#### ASSIGNMENT:
What is the number of lines in the entries that include the word "will"? Respond with the number only.

#### EXERCISE INPUTS:
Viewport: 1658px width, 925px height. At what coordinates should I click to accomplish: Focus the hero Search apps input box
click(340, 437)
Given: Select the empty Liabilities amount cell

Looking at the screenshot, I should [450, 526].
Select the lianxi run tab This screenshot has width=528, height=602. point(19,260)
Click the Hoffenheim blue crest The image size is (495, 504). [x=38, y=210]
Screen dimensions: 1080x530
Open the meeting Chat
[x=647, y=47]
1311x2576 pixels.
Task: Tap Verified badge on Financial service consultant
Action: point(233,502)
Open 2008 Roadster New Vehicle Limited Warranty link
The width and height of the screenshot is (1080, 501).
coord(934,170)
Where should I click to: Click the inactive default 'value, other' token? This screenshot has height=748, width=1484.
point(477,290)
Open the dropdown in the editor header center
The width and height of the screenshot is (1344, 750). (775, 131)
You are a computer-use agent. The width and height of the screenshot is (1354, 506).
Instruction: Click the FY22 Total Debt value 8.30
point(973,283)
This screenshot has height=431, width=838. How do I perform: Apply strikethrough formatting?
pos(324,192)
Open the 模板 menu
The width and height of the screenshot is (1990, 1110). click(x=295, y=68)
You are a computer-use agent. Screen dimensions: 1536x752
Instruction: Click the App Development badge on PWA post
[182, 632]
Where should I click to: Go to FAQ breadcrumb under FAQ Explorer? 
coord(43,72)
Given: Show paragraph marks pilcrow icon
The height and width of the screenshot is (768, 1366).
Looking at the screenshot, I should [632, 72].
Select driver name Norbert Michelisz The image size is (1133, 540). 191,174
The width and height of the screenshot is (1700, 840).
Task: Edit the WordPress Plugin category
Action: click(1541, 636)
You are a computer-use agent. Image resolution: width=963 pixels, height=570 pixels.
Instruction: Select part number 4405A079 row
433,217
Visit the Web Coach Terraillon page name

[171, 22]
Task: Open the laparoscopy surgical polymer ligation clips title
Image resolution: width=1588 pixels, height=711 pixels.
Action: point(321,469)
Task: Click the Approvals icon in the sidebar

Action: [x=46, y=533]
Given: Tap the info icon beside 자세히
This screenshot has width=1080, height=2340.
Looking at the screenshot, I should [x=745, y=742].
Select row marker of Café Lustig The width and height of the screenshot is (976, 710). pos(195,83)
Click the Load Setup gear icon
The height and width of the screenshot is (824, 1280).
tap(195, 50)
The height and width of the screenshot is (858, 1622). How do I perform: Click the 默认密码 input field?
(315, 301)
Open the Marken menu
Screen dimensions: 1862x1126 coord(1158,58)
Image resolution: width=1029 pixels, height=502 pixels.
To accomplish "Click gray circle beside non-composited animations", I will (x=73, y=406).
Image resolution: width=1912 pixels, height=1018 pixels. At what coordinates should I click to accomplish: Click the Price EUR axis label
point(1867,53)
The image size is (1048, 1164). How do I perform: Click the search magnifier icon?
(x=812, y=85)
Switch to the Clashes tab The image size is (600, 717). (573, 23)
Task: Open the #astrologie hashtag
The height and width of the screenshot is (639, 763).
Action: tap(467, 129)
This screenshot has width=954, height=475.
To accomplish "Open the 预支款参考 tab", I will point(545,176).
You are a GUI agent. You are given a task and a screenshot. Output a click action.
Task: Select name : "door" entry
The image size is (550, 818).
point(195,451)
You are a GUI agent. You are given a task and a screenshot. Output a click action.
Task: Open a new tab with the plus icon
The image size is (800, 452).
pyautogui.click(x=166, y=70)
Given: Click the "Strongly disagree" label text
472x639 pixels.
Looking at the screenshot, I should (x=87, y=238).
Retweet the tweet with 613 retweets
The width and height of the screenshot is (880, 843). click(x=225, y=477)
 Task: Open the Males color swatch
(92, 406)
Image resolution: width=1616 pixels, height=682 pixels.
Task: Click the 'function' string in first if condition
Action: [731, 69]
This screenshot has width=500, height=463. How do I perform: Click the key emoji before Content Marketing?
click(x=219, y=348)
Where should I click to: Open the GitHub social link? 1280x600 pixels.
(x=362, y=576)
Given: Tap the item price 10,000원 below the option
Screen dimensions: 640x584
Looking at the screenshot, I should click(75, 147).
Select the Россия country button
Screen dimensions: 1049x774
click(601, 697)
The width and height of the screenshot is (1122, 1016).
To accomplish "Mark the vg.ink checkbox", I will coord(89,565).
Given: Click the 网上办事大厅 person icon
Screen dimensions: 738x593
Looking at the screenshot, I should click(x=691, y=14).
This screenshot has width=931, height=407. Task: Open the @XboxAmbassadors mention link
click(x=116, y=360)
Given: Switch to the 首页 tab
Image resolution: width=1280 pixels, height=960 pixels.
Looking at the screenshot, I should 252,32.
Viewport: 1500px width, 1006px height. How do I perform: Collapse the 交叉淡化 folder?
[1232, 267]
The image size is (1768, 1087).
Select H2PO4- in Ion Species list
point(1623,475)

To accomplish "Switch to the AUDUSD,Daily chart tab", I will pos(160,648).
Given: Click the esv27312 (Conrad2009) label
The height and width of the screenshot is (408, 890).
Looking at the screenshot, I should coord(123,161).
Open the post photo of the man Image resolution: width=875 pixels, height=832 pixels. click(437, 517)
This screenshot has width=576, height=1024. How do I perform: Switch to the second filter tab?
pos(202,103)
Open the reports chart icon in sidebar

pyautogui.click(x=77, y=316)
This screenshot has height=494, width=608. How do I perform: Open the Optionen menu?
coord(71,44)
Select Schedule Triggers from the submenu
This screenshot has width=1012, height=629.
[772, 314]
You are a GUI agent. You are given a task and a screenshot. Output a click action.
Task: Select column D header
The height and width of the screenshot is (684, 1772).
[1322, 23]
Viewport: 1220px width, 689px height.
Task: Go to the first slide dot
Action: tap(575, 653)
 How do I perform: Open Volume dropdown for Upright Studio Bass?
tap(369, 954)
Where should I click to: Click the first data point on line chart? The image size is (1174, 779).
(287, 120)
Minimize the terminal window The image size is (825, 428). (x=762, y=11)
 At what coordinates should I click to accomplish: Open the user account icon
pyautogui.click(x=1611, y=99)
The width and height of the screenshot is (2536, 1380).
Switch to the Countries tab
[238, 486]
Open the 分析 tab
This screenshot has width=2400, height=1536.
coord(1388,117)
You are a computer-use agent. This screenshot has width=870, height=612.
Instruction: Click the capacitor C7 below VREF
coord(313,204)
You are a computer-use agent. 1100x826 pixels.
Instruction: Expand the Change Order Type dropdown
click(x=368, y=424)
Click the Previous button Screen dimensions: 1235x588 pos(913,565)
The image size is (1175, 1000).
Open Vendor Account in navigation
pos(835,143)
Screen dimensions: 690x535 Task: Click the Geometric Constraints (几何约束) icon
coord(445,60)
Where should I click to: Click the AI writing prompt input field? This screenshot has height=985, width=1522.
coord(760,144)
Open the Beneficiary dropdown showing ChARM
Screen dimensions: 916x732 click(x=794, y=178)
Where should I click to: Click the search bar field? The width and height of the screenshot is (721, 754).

#### SOLUTION TO THE PROBLEM:
4